A NASA spacecraft that studied lunar dust vaporized into its own cloud of dust when it hit the Moon, as planned, in a mission-ending impact on 17 April. Launched last September, the Lunar Atmosphere and Dust Environment Explorer (LADEE) finished its primary mission in March. In early April, on an extended mission, it made close passes as low as 2 kilometres above the surface, gathering data on more than 100 low-elevation orbits. Mission controllers deliberately crashed it to avoid the chance that, left alone, it might crash and contaminate historic locations such as the Apollo landing sites.
During its lifetime, LADEE made the best measurements yet of the dust generated when tiny meteorites bombard the surface. It is still hunting the mystery of a horizon glow seen by Apollo astronauts. It also carried a test for future laser communications between spacecraft and Earth.

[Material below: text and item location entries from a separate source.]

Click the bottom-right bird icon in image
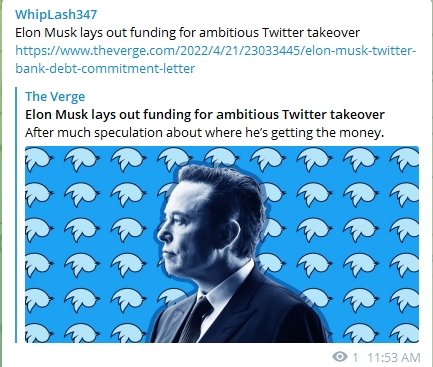This screenshot has height=367, width=433. tap(405, 332)
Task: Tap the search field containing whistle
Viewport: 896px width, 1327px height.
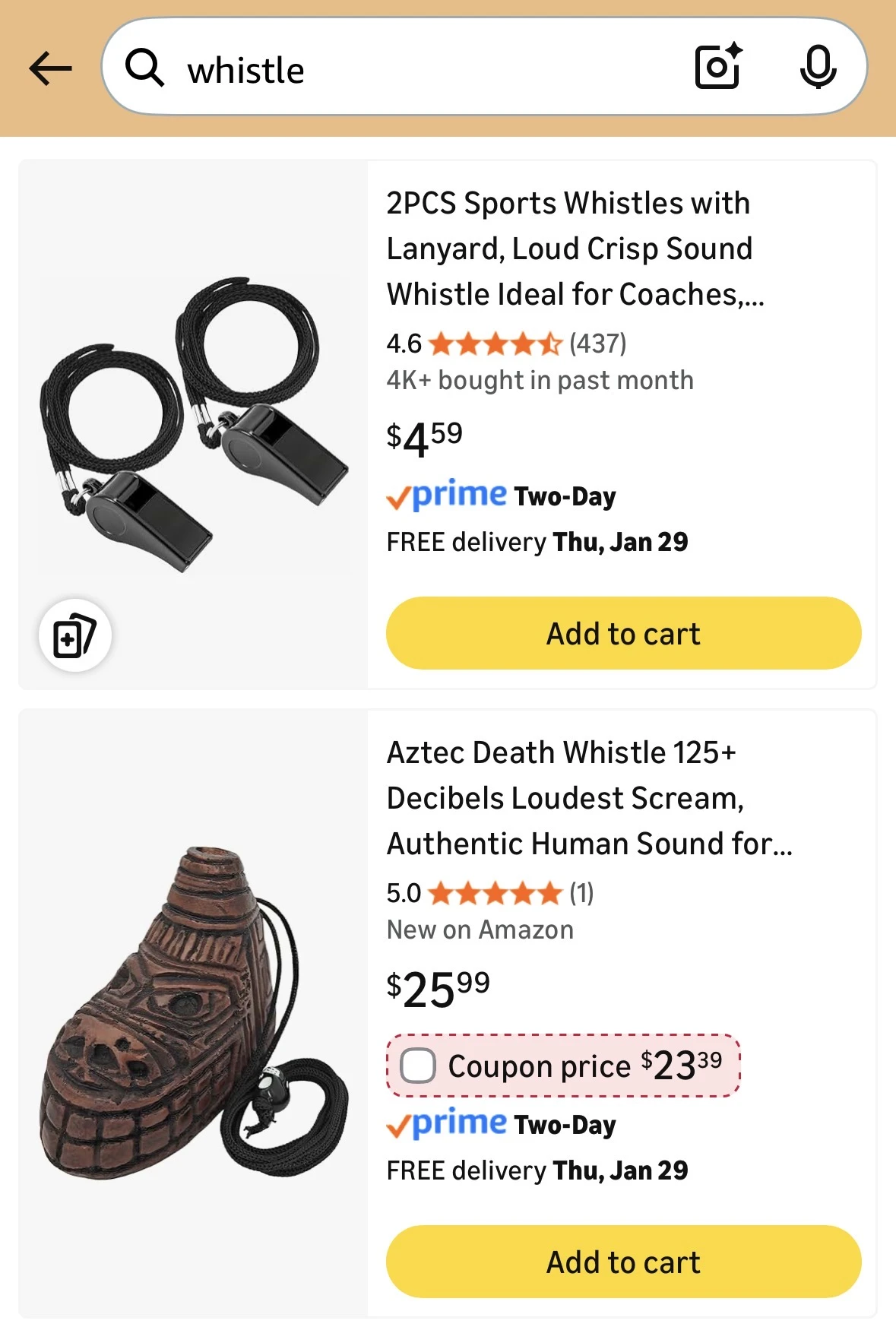Action: pos(426,69)
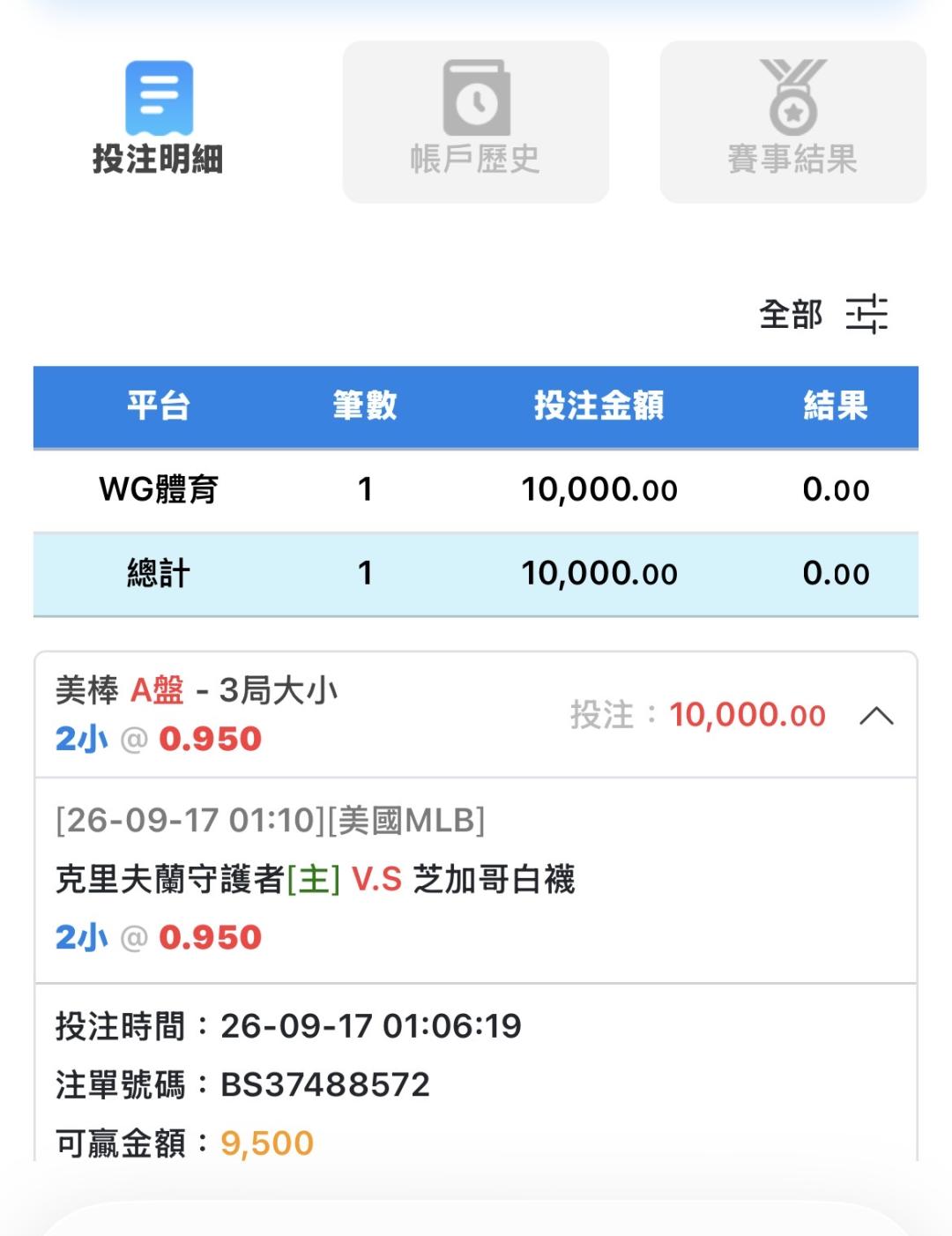Viewport: 952px width, 1236px height.
Task: Tap the bet amount 10,000.00 in red
Action: coord(747,716)
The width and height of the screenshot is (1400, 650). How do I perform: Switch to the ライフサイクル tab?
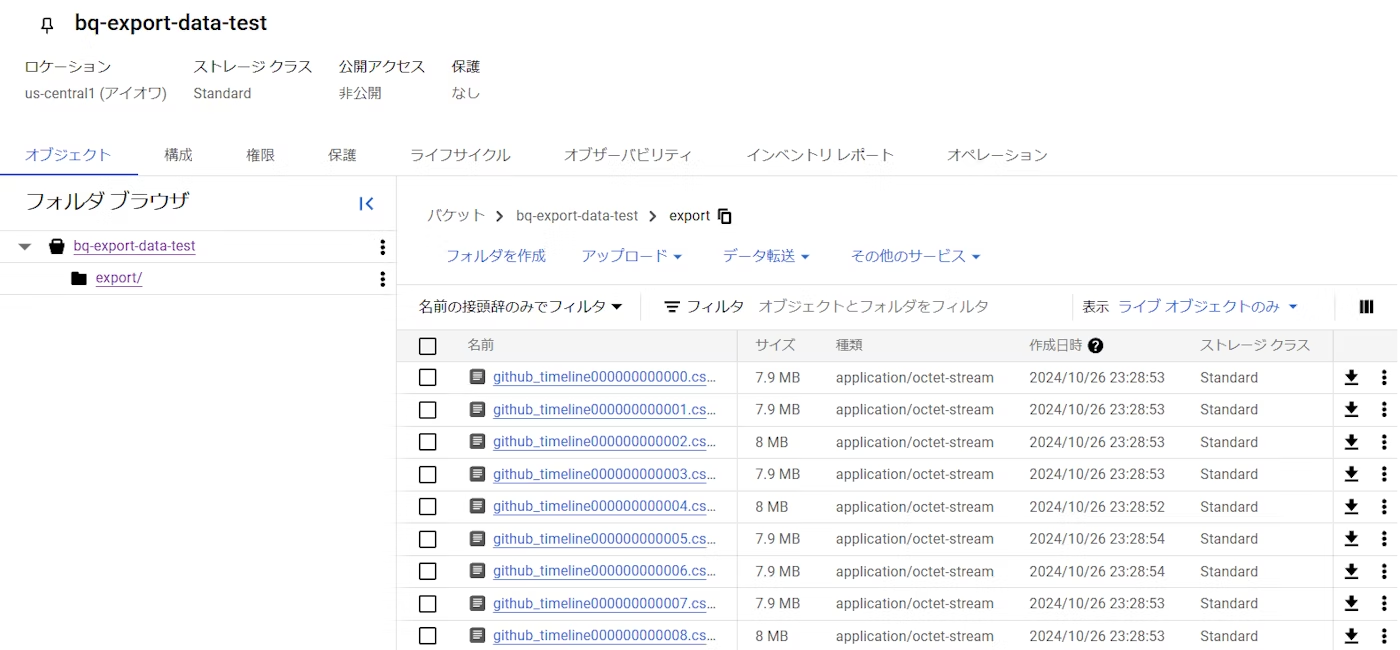click(460, 155)

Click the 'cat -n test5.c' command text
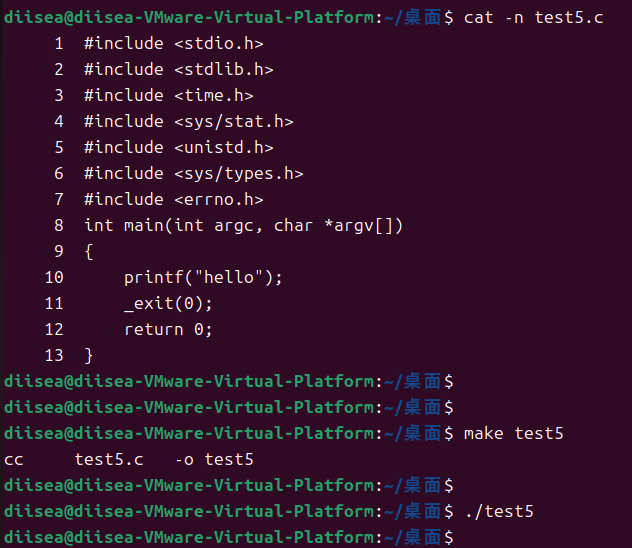tap(533, 18)
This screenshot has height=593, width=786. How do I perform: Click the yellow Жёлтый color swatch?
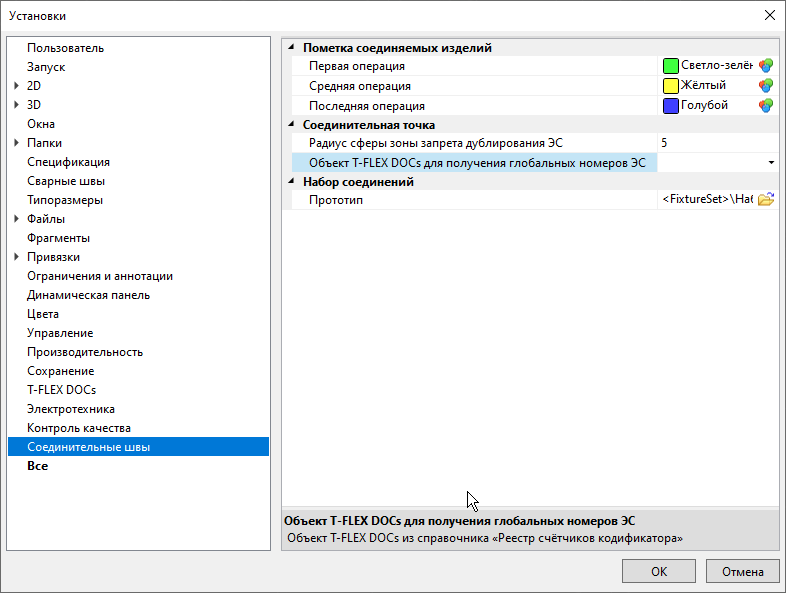click(671, 86)
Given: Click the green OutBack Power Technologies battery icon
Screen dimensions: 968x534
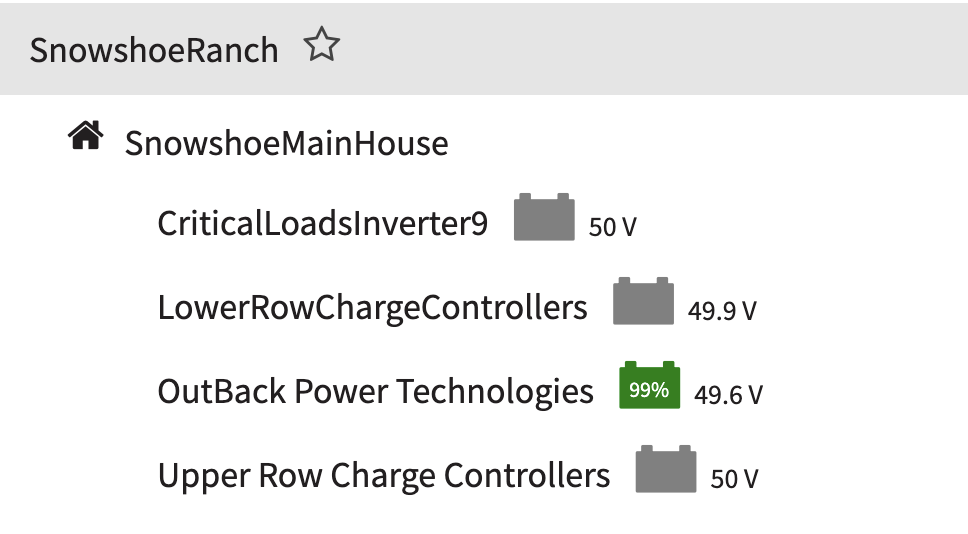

In its final days the probe unexpectedly survived the cold and dark of a total lunar eclipse on 15 April. Just before the eclipse, NASA had the spacecraft perform a final engine burn that determined the crash trajectory. LADEE normally coped with just one hour of darkness every time it looped behind the Moon. The eclipse put it into darkness for some four hours, potentially jeopardizing the ability of its battery-powered heaters to keep the spacecraft from freezing to death. But the spacecraft survived.
NASA has been running a contest to predict the exact date and time of the LADEE impact, and this morning predicted there may be multiple winners. When it hit, the probe was travelling about three times as fast as a rifle bullet. In the coming months the Lunar Reconnaissance Orbiter will take pictures of the crash site, which engineers are still determining.